If you’ve ever posed a simple question to an AI and received a confidently incorrect answer—such as suggesting glue on pizza—you’ve encountered what researchers term a “hallucination.” From OpenAI’s GPT-5 to Anthropic’s Claude, almost every large language model (LLM) has made such errors. Now, OpenAI claims it has discovered the root cause. In a newly released paper, the company clarifies that these mistakes do not stem from forgetfulness or randomness. Rather, chatbots hallucinate because they have been trained to bluff. According to the report, models are not explicitly programmed to lie, but they receive indirect incentives for guessing.
OpenAI states, “Hallucinations persist due to the way most evaluations are graded; language models are optimized to perform well on tests, and guessing when uncertain enhances test outcomes.” Consider it akin to an exam: students who are unsure of the answer might guess, hoping for a fortunate score.
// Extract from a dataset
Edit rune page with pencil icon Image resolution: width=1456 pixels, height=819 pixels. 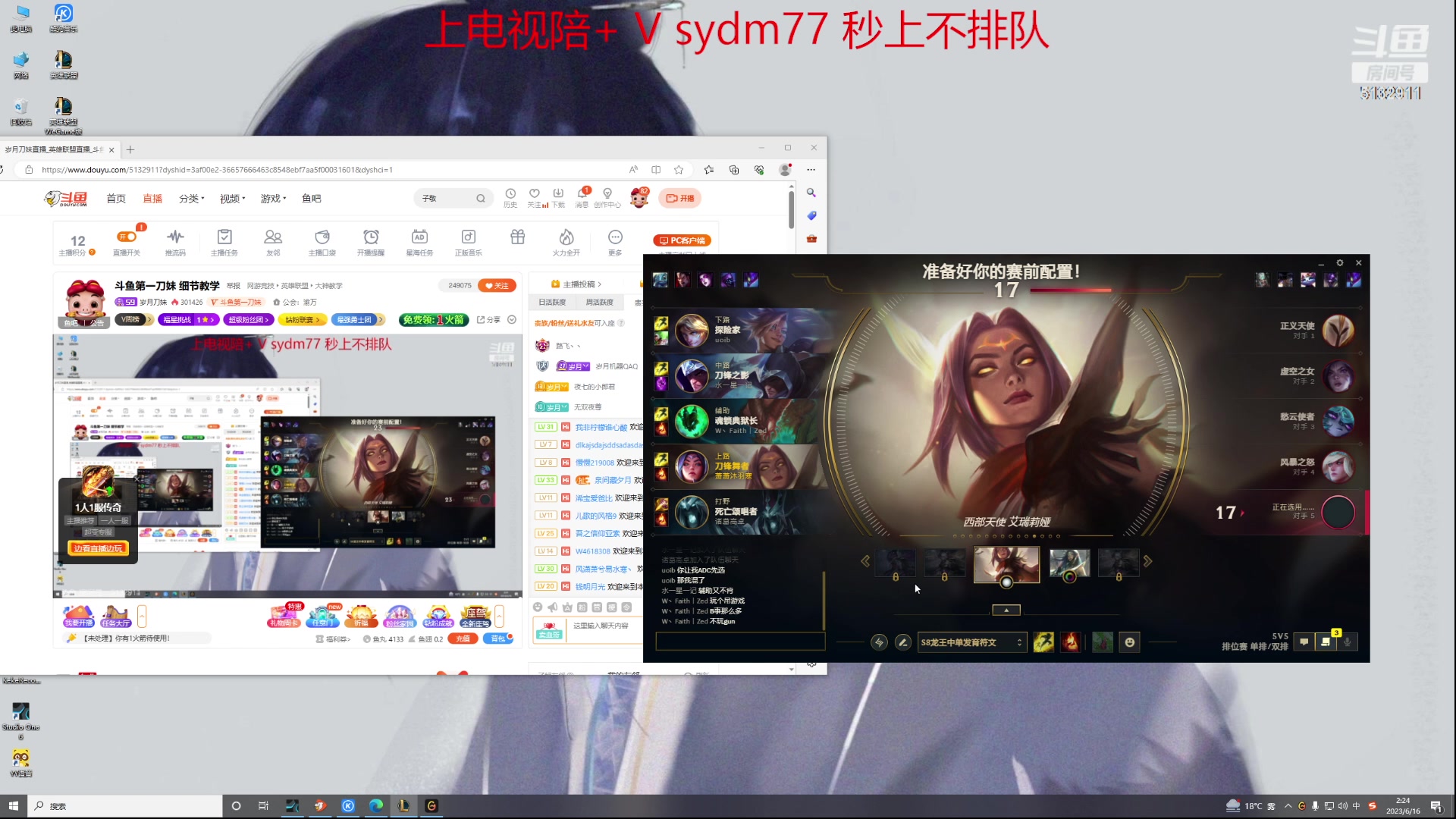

It turns out, chatbots are doing the same thing. They are trapped in a “permanent exam mode,” where remaining silent is viewed as failure, and confident guessing seems intelligent. As the researchers note, “Humans learn the value of expressing uncertainty outside of school, through real-life experiences. In contrast, language models are primarily assessed using evaluations that penalize uncertainty.” The result? AI systems that exude absolute certainty—even when they are entirely incorrect.
Some companies have attempted to address this issue. In a blog post last month, OpenAI acknowledged that Anthropic’s Claude models exhibit different behavior: they tend to be “more aware of their uncertainty and often refrain from making inaccurate statements.” Although this cautious strategy appears promising, it carries a drawback. OpenAI highlighted that Claude frequently declines to answer entirely, which “risks limiting its utility.” In essence, it may be courteous, but not always practical. So, how can we stop AI from bluffing like overconfident quiz participants? OpenAI believes the answer lies in modifying evaluation methods rather than the models themselves. The researchers contend, “The core issue is the prevalence of evaluations that are misaligned.
The various primary evaluations need to be adjusted to cease penalizing abstentions when uncertain.” In its blog post, OpenAI further elaborated: “The commonly utilized, accuracy-based evaluations require updates to discourage guessing. If the primary scoreboards continue to reward fortunate guesses, models will persist in learning to guess.” This suggested alteration may seem minor, but it signifies a substantial shift in AI development. For years, companies have competed to make chatbots faster, sharper, and more articulate. However, these attributes do not inherently ensure trustworthiness. The more significant challenge is to develop systems that can balance knowledge with humility—a trait humans often develop after experiencing mistakes in the real world.
By reforming evaluation methods, OpenAI aims to create models that value reliability over arrogance. After all, whether it’s medical advice or financial guidance, no one desires a chatbot delivering a confident hallucination as if it were absolute truth. While it may not be as exciting as unveiling a brand-new model, OpenAI’s effort to curb AI bluffing could represent one of the most significant reforms the industry has encountered.